**Dataset entries**:
☆ ☆ ☆ ☆ ☆

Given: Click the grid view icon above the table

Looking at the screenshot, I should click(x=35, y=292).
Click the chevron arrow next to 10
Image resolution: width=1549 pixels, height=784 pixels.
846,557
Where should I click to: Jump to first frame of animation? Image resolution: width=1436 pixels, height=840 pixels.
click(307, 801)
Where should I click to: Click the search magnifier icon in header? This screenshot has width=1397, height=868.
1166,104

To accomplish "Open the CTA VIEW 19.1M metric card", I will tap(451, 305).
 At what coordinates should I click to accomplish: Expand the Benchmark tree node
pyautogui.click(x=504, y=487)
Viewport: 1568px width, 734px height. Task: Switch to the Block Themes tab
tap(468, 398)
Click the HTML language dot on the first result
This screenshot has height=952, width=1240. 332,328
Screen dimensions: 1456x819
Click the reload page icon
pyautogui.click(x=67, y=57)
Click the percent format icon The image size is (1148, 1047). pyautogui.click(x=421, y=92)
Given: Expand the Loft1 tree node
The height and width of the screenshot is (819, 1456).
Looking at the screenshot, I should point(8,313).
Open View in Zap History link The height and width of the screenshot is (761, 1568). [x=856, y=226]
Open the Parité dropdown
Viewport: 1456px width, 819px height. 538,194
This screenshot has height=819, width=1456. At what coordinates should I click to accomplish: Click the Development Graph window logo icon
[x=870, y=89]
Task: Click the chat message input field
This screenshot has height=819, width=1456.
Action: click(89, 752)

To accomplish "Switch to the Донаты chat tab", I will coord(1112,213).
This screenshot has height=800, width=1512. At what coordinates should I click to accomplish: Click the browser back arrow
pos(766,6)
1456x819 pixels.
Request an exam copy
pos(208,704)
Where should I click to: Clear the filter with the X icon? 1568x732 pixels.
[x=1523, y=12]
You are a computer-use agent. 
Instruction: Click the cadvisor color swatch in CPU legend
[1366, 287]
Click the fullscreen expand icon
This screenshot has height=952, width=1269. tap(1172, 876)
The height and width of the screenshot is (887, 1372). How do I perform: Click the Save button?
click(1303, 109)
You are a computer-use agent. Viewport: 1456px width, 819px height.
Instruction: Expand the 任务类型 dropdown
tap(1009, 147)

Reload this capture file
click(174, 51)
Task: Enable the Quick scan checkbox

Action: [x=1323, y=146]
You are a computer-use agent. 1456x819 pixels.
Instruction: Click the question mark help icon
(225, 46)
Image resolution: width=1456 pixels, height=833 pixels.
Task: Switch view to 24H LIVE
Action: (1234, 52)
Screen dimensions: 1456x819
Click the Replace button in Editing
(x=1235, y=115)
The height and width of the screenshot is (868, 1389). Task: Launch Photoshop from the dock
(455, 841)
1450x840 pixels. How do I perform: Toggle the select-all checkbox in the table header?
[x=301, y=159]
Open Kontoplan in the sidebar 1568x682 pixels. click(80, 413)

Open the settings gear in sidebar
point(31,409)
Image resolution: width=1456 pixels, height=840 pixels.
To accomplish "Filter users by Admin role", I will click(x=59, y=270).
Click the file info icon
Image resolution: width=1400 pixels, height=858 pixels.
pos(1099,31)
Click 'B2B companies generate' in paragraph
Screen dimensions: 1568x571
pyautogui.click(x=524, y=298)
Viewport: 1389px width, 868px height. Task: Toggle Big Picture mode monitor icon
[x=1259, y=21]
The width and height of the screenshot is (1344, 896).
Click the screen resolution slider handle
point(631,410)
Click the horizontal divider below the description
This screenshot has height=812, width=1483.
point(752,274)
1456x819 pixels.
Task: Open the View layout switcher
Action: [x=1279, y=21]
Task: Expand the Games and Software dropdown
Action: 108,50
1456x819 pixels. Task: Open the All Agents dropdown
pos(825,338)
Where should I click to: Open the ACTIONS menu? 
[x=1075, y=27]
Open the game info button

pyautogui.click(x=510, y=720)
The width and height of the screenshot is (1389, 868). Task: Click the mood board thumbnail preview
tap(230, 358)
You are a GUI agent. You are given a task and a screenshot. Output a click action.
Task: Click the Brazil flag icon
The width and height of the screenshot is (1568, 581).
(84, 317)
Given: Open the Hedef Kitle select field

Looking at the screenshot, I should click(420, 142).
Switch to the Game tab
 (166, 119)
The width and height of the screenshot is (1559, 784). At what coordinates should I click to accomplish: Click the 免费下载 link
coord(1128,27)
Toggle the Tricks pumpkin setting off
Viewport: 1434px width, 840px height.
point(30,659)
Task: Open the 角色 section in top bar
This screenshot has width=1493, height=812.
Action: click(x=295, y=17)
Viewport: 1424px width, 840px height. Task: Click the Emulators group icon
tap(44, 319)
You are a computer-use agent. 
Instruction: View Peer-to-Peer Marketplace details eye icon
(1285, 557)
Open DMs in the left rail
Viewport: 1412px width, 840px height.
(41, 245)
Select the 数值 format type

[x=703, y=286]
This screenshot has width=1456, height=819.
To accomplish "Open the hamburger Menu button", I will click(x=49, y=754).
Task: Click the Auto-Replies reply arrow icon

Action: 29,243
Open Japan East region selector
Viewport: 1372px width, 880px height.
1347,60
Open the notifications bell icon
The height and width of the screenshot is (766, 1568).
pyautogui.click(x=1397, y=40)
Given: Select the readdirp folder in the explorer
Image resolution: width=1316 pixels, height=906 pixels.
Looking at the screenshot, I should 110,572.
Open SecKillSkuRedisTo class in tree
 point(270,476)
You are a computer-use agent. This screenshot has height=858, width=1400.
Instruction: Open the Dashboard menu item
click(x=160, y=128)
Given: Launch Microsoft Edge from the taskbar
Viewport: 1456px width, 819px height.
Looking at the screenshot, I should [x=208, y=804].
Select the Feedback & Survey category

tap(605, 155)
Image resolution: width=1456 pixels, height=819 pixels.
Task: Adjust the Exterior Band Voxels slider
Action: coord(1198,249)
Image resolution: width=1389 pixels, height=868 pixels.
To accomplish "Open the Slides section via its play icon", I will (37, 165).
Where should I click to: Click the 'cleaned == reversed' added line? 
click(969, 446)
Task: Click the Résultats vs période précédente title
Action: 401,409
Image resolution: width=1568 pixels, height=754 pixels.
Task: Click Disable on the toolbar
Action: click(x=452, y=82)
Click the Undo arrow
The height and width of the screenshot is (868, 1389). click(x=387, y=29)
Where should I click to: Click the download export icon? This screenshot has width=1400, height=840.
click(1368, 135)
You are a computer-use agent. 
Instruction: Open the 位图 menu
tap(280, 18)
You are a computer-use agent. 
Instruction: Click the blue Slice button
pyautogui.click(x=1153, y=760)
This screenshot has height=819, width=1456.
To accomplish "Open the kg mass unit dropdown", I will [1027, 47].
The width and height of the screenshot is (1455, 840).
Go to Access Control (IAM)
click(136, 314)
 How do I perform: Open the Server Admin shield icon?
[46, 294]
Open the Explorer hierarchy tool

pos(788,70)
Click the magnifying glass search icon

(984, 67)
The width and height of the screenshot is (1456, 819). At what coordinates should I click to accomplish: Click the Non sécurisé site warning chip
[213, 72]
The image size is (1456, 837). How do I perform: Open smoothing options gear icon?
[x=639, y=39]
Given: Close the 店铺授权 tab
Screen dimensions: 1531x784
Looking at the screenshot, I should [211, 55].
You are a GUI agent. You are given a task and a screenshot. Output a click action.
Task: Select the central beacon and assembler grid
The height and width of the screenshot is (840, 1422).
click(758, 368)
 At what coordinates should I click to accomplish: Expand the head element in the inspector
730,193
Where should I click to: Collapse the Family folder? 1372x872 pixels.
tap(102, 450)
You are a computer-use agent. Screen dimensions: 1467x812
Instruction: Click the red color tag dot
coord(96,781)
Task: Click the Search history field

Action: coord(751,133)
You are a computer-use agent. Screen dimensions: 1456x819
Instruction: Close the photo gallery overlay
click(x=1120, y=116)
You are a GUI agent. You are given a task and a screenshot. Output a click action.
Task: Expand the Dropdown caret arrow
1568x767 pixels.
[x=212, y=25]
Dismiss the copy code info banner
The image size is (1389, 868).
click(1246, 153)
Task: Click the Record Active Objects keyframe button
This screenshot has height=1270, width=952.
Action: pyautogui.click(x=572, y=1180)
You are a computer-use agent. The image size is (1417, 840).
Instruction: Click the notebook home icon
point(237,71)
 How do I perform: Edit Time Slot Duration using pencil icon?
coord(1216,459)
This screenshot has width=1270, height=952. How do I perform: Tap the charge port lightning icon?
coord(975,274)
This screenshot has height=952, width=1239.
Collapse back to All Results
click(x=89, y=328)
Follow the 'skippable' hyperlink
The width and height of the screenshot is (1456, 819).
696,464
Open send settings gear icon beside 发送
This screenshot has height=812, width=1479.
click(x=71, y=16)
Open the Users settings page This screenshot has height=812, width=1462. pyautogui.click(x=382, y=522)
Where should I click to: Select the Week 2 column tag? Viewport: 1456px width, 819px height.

☆ ☆ ☆ ☆ ☆

Find "Screen dimensions: 1531x784" in the records above. Repeat its line and every later line exactly, through the last one.

Screen dimensions: 1531x784
Looking at the screenshot, I should [211, 55].
You are a GUI agent. You are given a task and a screenshot. Output a click action.
Task: Select the central beacon and assembler grid
The height and width of the screenshot is (840, 1422).
click(758, 368)
 At what coordinates should I click to accomplish: Expand the head element in the inspector
730,193
Where should I click to: Collapse the Family folder? 1372x872 pixels.
tap(102, 450)
You are a computer-use agent. Screen dimensions: 1467x812
Instruction: Click the red color tag dot
coord(96,781)
Task: Click the Search history field

Action: coord(751,133)
You are a computer-use agent. Screen dimensions: 1456x819
Instruction: Close the photo gallery overlay
click(x=1120, y=116)
You are a GUI agent. You are given a task and a screenshot. Output a click action.
Task: Expand the Dropdown caret arrow
1568x767 pixels.
[x=212, y=25]
Dismiss the copy code info banner
The image size is (1389, 868).
click(1246, 153)
Task: Click the Record Active Objects keyframe button
This screenshot has height=1270, width=952.
Action: pyautogui.click(x=572, y=1180)
You are a computer-use agent. The image size is (1417, 840).
Instruction: Click the notebook home icon
point(237,71)
 How do I perform: Edit Time Slot Duration using pencil icon?
coord(1216,459)
This screenshot has width=1270, height=952. How do I perform: Tap the charge port lightning icon?
coord(975,274)
This screenshot has height=952, width=1239.
Collapse back to All Results
click(x=89, y=328)
Follow the 'skippable' hyperlink
The width and height of the screenshot is (1456, 819).
696,464
Open send settings gear icon beside 发送
This screenshot has height=812, width=1479.
click(x=71, y=16)
Open the Users settings page This screenshot has height=812, width=1462. pyautogui.click(x=382, y=522)
Where should I click to: Select the Week 2 column tag? Viewport: 1456px width, 819px height.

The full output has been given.